Sunday, January 17, 2021
Forest Mother 2008 & 2021
Forest Mother 2008
In
2008 I did a residency at Hollins University in Roanoke, Virginia. It was
the first time I had ever lived for an extended period of time on the
East coast, or had lived in a climate that wasn't Western. The forests and the greenness were completely new to me, and I tried to get to know the area a little better through biking and on my daily jogs and walks out from the school. I photographed lots of trees, along with the leafless kudzu, which covered huge swaths of the forest, choking out the native species. This piece evolved as a reaction to the forest, and the destruction of it that I saw in and around Roanoke. The Forest Mother, whose body is made of the trunks of the incredible trees I found all around me, is crying as she leans over a body hidden in the forest floor, whose hands reach up beseechingly. The image is about loss and despair.
Forest Mother 2021
This more recent Forest Mother, I did as a spin off from another piece, which I blogged about last month in a blog called Transformation. The piece resulted from the middle image, which I thought at the time to be too sweet, but I still liked certain elements of it.

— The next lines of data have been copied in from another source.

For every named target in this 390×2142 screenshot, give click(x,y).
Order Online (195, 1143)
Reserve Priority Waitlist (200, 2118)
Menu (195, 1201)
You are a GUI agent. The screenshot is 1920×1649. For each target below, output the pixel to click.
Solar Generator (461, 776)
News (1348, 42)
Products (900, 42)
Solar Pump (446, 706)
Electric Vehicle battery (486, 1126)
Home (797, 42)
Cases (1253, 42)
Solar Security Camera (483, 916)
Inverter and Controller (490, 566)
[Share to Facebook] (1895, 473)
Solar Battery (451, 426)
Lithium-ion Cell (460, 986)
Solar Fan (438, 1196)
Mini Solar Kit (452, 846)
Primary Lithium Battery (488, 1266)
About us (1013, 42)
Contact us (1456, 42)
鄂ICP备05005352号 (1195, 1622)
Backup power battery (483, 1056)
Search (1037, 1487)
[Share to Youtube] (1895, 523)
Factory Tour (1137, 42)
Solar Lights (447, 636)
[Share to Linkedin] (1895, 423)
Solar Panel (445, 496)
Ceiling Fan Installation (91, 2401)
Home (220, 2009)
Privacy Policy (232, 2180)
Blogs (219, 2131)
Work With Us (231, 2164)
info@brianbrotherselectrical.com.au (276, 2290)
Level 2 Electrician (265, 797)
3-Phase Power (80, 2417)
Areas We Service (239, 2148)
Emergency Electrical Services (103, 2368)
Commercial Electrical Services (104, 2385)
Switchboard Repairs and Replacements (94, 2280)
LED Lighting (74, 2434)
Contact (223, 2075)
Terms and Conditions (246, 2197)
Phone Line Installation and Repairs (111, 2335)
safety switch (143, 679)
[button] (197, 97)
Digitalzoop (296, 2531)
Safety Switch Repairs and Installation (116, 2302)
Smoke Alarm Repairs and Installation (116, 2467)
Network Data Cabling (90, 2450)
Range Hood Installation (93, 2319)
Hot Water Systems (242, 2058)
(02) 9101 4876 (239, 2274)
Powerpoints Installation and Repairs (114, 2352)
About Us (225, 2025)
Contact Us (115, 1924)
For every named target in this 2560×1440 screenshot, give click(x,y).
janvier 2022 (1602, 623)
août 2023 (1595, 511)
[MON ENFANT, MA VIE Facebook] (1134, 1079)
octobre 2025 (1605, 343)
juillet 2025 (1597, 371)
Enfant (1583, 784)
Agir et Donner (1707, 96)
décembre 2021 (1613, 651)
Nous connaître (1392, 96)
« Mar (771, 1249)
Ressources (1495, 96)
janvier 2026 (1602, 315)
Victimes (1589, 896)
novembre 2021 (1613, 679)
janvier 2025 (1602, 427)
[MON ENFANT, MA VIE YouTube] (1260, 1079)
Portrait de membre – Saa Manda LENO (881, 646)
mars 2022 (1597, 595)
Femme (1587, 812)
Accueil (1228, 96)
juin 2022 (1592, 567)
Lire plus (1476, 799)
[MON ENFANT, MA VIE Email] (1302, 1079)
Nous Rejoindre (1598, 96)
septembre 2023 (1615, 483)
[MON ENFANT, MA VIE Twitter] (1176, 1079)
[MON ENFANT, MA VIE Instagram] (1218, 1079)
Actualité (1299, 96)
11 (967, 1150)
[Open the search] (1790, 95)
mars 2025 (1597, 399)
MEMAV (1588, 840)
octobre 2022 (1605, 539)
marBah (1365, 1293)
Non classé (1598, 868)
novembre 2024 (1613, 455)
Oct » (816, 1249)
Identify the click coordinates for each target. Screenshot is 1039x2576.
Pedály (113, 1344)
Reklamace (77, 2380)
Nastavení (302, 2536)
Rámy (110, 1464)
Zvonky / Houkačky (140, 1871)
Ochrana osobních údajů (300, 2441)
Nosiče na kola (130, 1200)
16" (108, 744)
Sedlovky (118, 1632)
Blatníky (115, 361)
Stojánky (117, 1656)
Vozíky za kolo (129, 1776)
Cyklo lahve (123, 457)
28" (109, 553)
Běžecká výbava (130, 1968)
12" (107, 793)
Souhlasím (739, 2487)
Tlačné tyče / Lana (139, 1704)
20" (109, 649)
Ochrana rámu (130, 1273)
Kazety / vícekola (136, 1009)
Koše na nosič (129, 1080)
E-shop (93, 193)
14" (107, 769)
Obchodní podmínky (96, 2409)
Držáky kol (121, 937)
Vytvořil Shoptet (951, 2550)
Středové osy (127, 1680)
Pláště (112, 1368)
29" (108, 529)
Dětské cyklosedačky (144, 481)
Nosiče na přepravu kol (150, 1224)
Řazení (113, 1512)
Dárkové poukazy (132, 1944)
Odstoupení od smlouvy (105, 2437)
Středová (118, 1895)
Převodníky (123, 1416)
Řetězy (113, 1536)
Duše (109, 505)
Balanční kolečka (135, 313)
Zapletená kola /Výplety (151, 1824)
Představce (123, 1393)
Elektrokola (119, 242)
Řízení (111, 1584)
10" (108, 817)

This Forest Mother emerged, and was much more at peace than her predecessor, done 13 years earlier. With her two guard coyotes and snake at her feet, a rabbit in her arms, and two birds perched on her shoulder, she has an air of calmness and wisdom and seems to be saying,"I'll take care of you wild things, not to worry". When I compared the two, it was interesting that this Forest Mother would be so much more positive than the one done in 2008. I think Forest Mother is less about the state of the big world, and more about my smaller world, a considerably more pleasant place to be than it was 13 years ago.